The Old World and the New: The Marriage and Colonial Adventures of Lord and Lady Northcote by Elizabeth Taylor
English | 2013 | ISBN: 1443847356, 1443856185 | 245 pages | PDF | 1,6 MB

This biography is of interest to scholars and general readers alike. It tells the previously untold story of two British aristocrats, detailing the drama of their personal lives and examining their rule in the two colonies, India and Australia, in which they served. It raises issues of population, immigration, social mobility, and the ethics of the British Empire, all of which are relevant to today's debates. The Northcotes' life in England is described in the context of a sweep of British political and social history, in which Harry Northcote directly participated: from the passing of the Third Reform Act in 1884-5 to the bitter battles over female suffrage and the composition of the House of Lords at the close of the Edwardian era. The action during the couple's colonial adventures in the early 1900s takes place in two different outposts of Empire: India under the Raj, where Harry wielded autocratic power in a Bombay devastated by plague and famine, and the new democratic settler colony of Australia following the federation of separate colonies on a huge yet sparsely populated continent.

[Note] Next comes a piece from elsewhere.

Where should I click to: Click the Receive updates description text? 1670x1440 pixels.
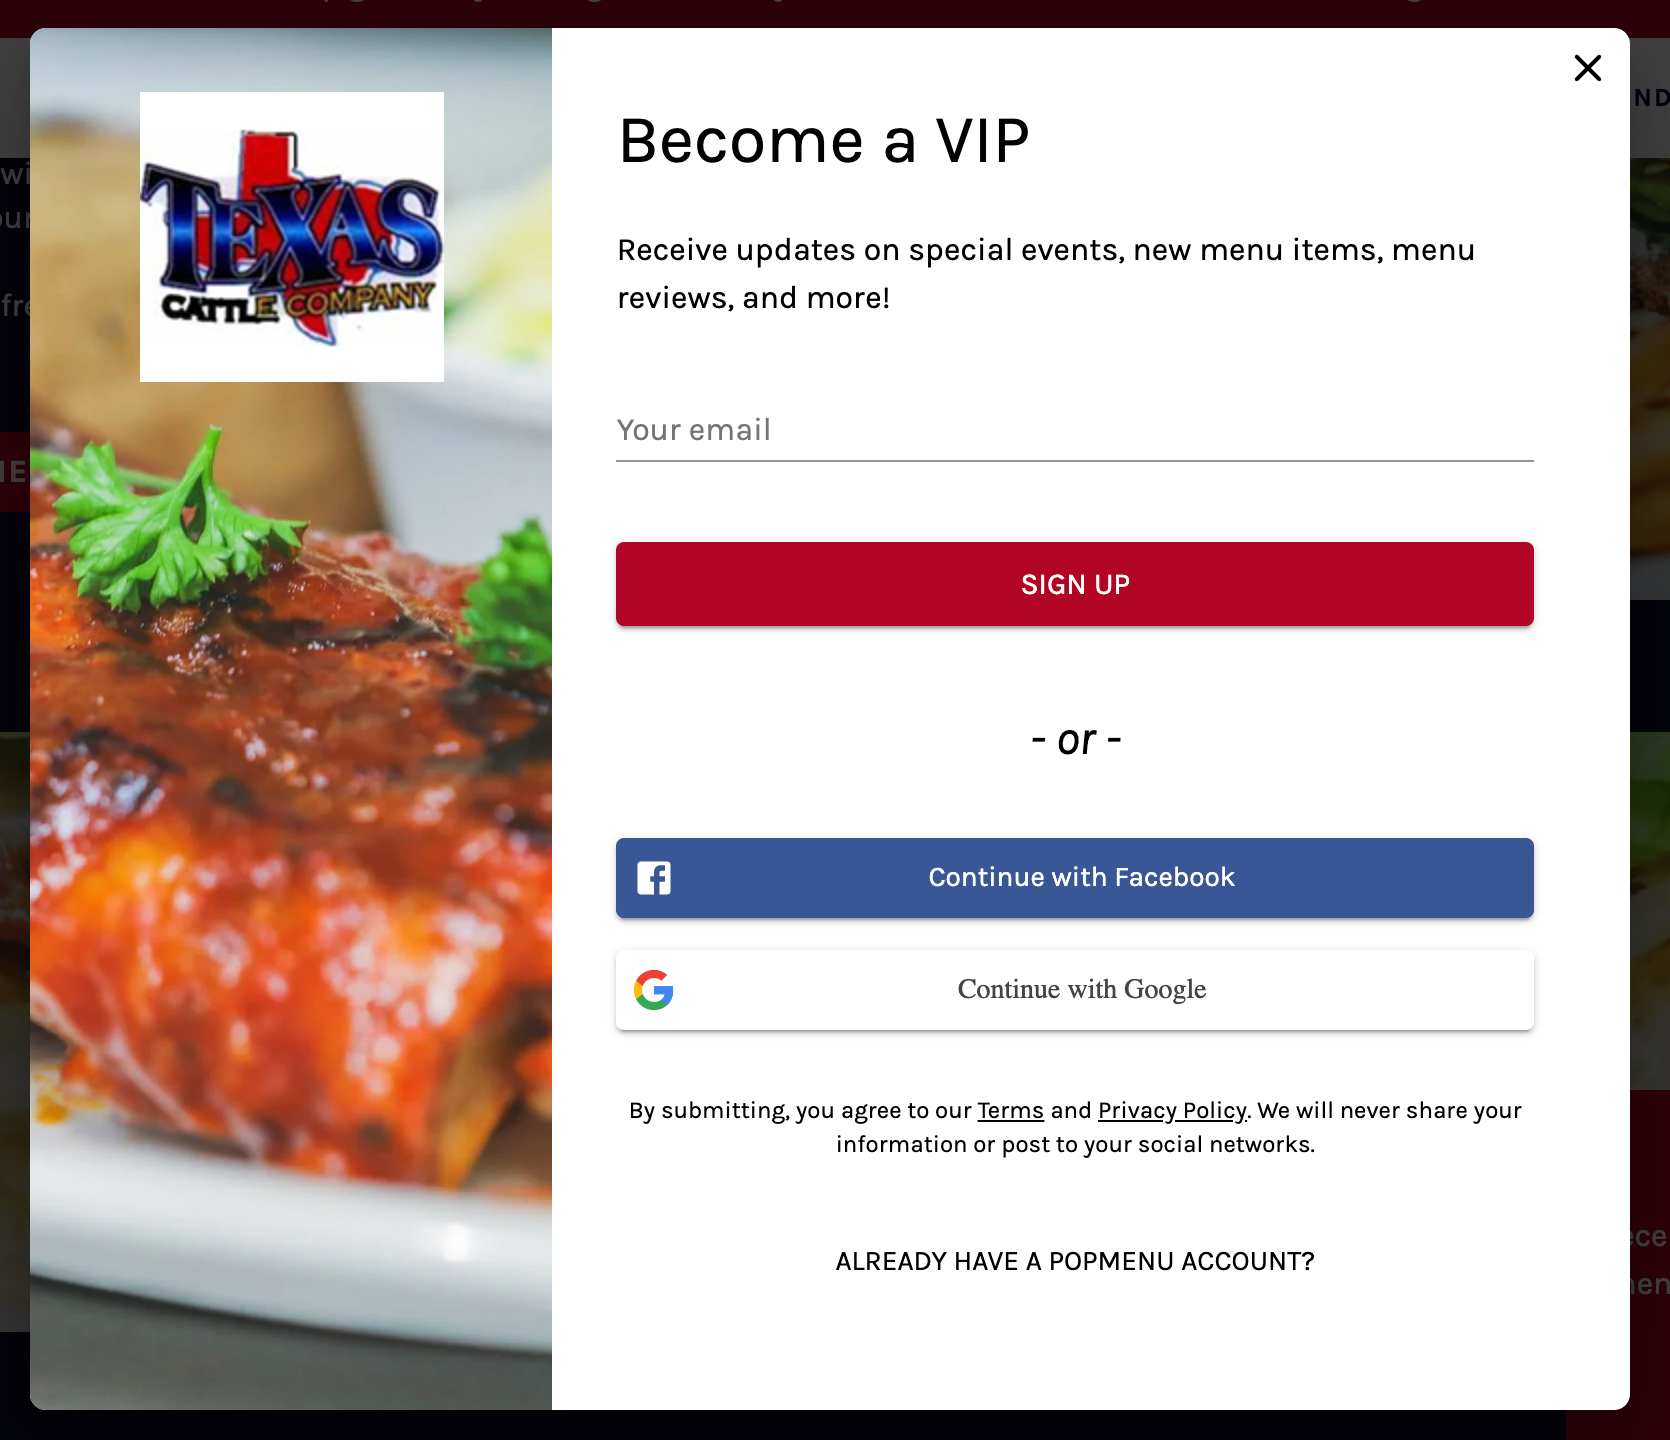1046,274
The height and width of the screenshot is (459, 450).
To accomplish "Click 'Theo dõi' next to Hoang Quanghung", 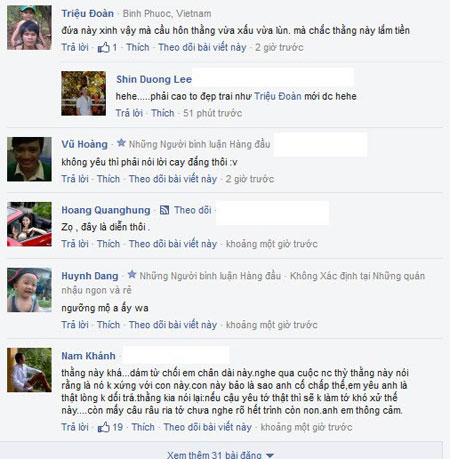I will (193, 210).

The transmission of the culture of the Mother Country to the Empire's furthest reaches is studied through Alice's contribution as Governor's wife. The crucial part that women played in the maintenance of the British Empire in both locations is a key theme. This is a story of landed aristocrats, Victorian politicians and nouveaux riches colonial entrepreneurs. It is about sudden death in 10 Downing Street; an obsessive relationship; the marrying of New World money with old world class; and social elevation from a poor Scottish croft to a historic stately home. It considers the impact on the old world of money made in colonial enterprises, and the cultural exchange resulting from colonial expansion. And it is about the self-managed decline of a British upper class that had held power for almost a thousand years.